Friday, February 17, 2017

Chart Lesson 1: Broadening Bottoms

Broadening Bottoms
Identification:
*Formation preceded by a declining price trend*

Shape:
Looks like a megaphone

Trend Lines:
Upper and Lower trend lines slope opposite of each other.  The upper line connects higher highs (resistance) while the lower line connects lower lows (support)

Touches:
At least 2 minor highs and 2 minor lows to be valid

*Be aware of a dead-cat bounce*

Trading Tactics:
Price Target:
Compute the difference between the highest high and the lowest low in the formation.  Add or subtract this value from the most recent high or low.  The result is the target price for the upward and downward breakouts.

Once recognizing the Broadening Bottoms formation:

When the price is going up:

Buy the Breakout Up:
Set a buy order above the Upper Trend (resistance) line

If the Breakout fails:

Go Short at the High:
Sell short after the price starts heading down from the top of the trend line.

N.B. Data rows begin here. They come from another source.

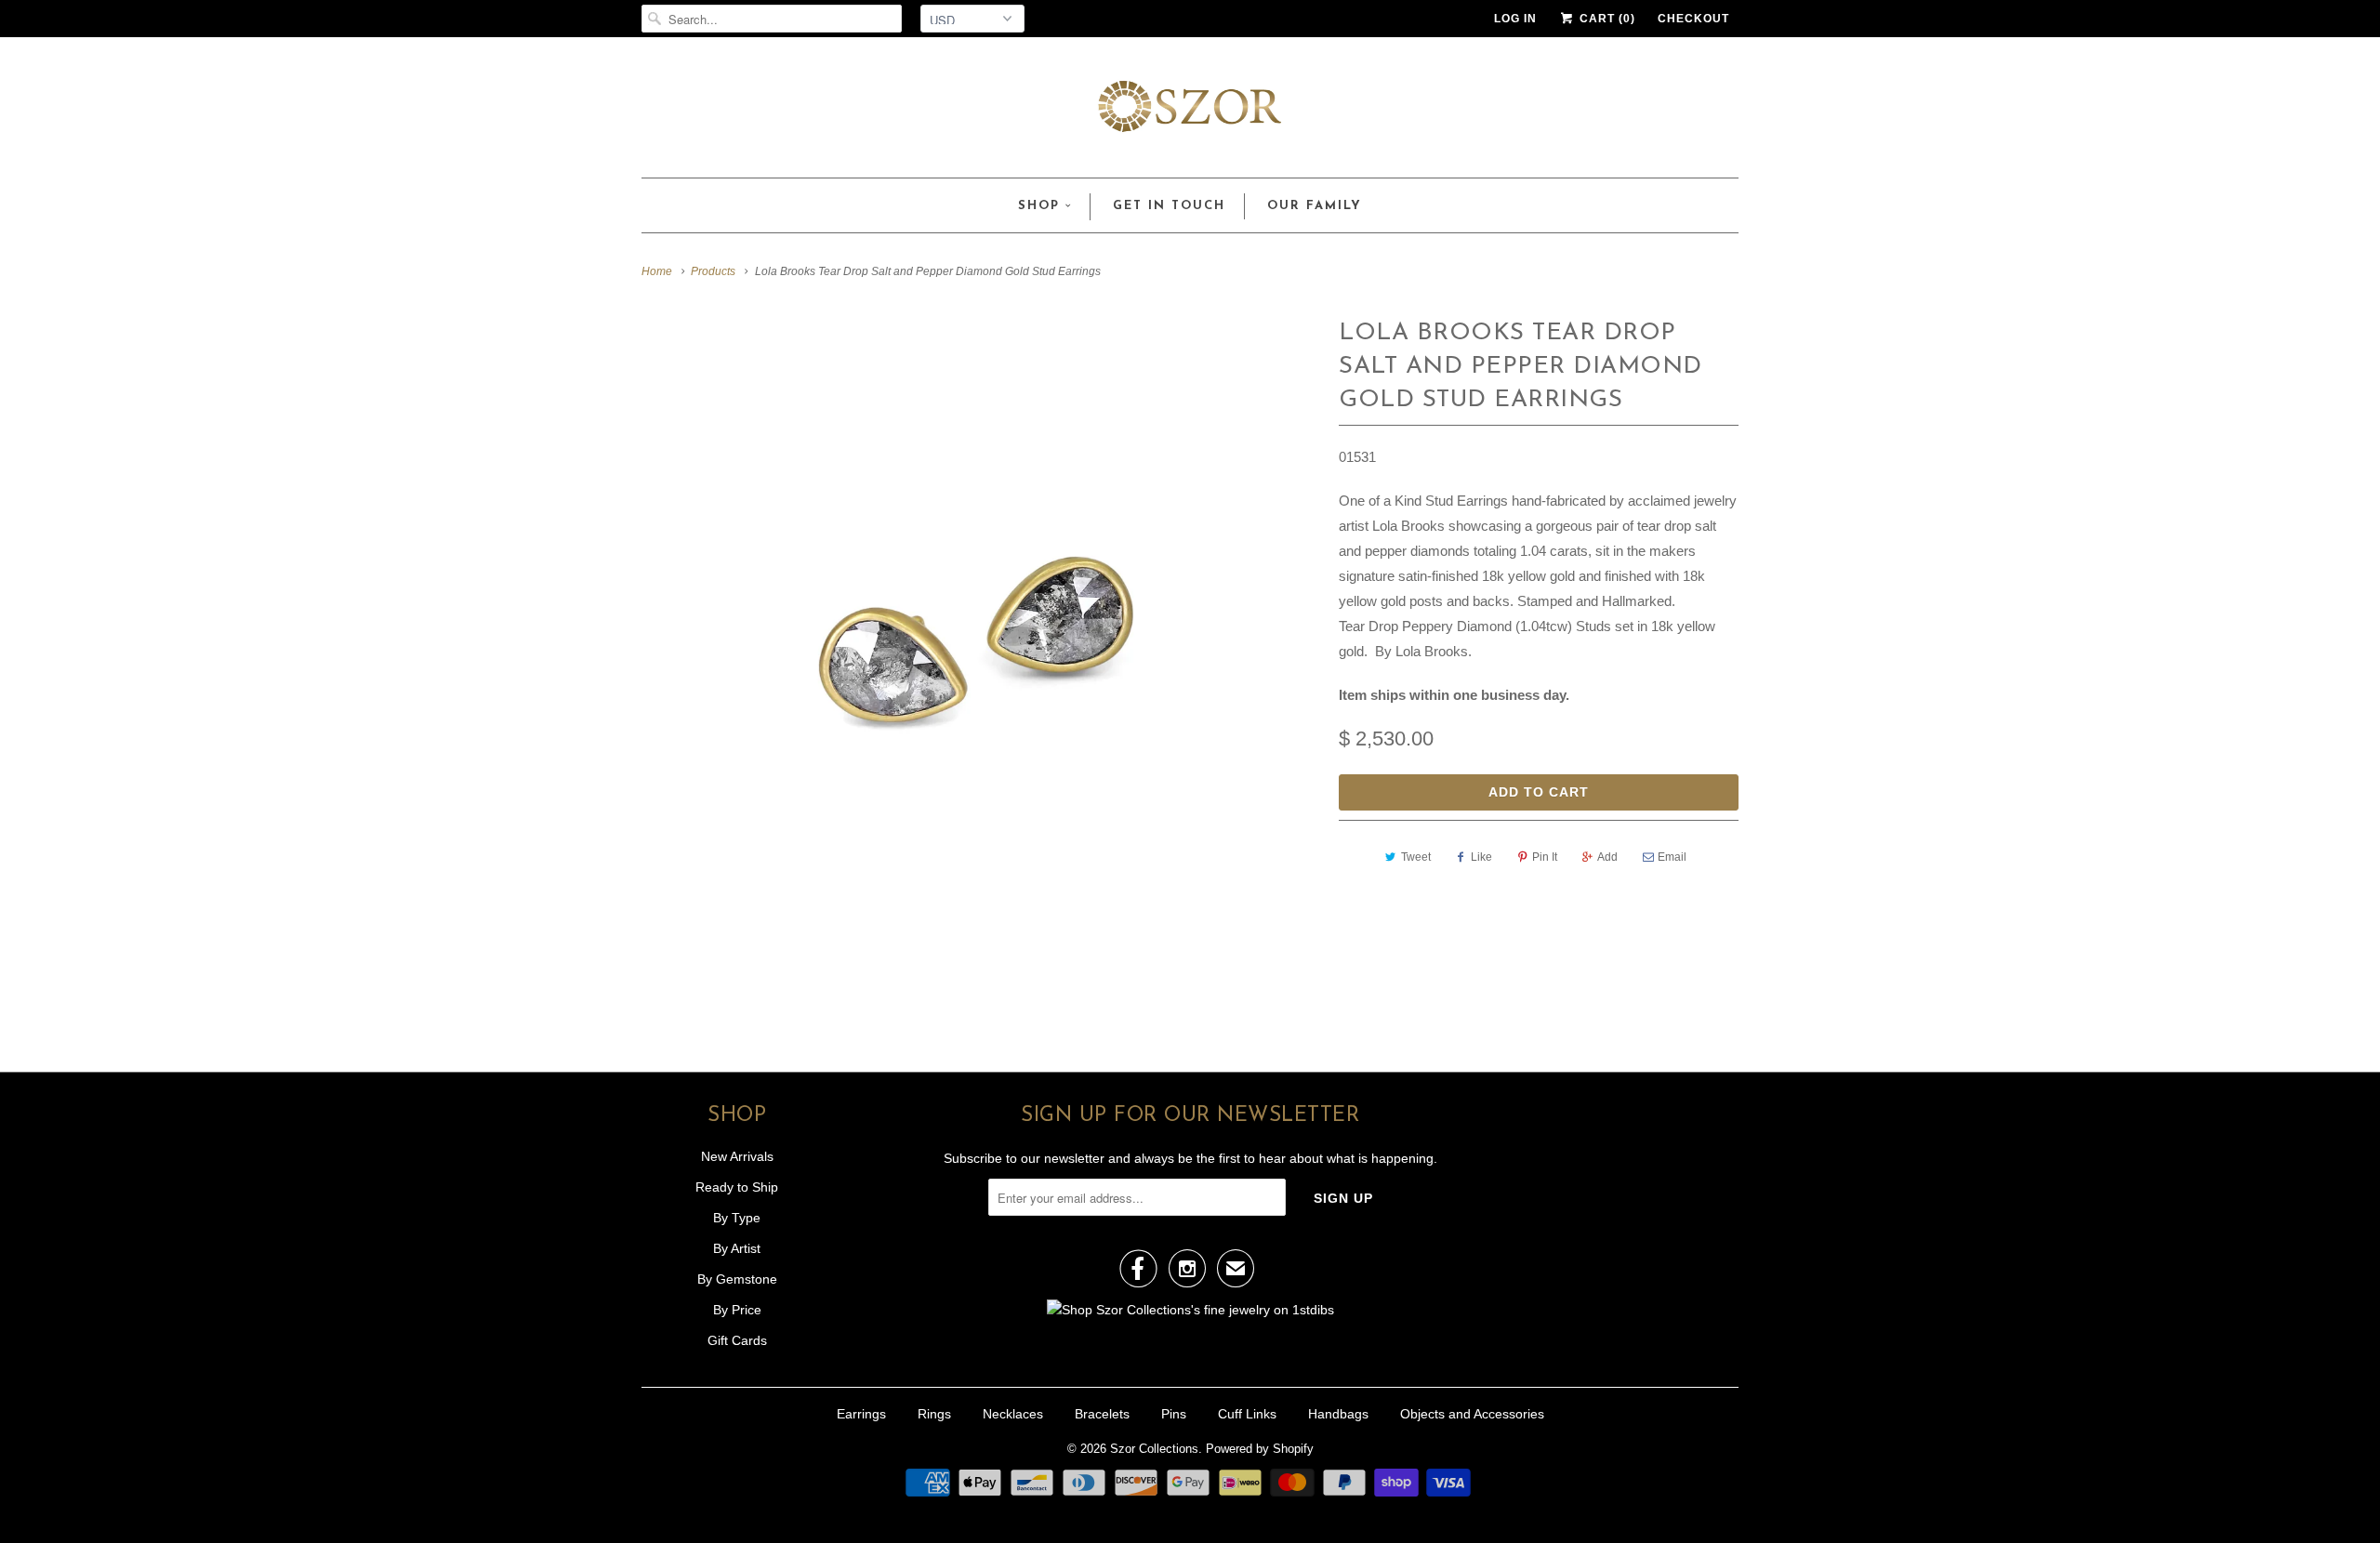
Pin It (1544, 857)
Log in (1515, 18)
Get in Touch (1169, 206)
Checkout (1693, 18)
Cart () (1605, 18)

When the price is going down:

Sell the Breakout Down:
Set a sell order below the Lower Trend (support) line

If the Breakout Fails:

Go Long at the Low:
Buy after the stock makes it's turn at the lower trend line.



Partial Decline or Rise:


A partial decline from the top, or a partial rise from the bottom is a reliable breakout signal.  On a partial decline from the top, go long; on a partial rise, go short.

1 comment:

  1. Hello, enjoying this site so far! question, is there any large psychology of the masses that tries to explain why some of these patterns do form? or what goes on in the heads of the mutual fund managers as they inadvertently create this megaphone trend??